FR: EXPLAIN WHY THIS SECTION CANNON BE COMPLETED.
SCNONI ___________ (Allow 50) Reason (CIMCCI11)

CIM.770

May I call back on the telephone instead of making a return visit?
CPHONEI
(1) Yes
(2) No (CIMCCI11)

If there is a telephone number, goto CIM.780; else goto CIM.790.

CIM.780

I recorded the telephone number as {fill 10 digit telephone number}. Is that correct?
CVERIFYI
(1) Yes (CIMCCI11)
(2) No

CIM.790

To what telephone number should I call back?

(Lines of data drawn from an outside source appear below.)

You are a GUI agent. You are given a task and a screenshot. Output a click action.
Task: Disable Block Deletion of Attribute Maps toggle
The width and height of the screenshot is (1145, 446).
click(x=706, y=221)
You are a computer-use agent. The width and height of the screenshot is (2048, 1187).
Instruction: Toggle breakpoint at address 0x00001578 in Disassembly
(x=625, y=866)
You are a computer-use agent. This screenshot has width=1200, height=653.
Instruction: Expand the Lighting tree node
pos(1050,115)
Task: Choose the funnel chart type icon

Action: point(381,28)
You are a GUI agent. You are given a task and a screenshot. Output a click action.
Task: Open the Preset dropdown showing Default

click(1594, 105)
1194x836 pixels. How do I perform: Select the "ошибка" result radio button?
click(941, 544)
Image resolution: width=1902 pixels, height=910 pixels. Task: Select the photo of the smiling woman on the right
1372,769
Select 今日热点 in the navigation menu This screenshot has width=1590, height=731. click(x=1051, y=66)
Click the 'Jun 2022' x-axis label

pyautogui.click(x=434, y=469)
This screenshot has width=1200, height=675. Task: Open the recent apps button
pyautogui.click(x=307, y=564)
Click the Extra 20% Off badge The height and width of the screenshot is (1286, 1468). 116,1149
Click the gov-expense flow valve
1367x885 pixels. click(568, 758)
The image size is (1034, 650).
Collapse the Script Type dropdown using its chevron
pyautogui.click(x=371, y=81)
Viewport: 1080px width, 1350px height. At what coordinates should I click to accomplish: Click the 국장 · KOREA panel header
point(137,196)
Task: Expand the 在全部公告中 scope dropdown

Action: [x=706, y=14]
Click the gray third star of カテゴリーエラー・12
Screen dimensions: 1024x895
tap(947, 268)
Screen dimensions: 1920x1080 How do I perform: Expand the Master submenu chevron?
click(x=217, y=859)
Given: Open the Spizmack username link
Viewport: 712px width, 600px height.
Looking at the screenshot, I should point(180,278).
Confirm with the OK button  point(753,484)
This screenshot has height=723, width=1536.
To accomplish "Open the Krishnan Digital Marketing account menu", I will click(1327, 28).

FR: ENTER THE AREA CODE AND THE NUMBER OR ENTER (N) IF NO PHONE.
CNEWNUMI
_______________Area Code and Phone Number
(7) Refused
(9) Don't know
Check item CIMCCI11: If additional children aged 12-35 months, go to SHOTRC2

RCI_GOTO3
If the Recontact section is not complete, go to Recontact section
FAM_LOOP
If sample adult is not interviewed, got the beginning of the Adult section; else if call back is needed for any of the Adult, Family, or Child section, got FIN (Back section); else got Back section to assign an OUTCOME code.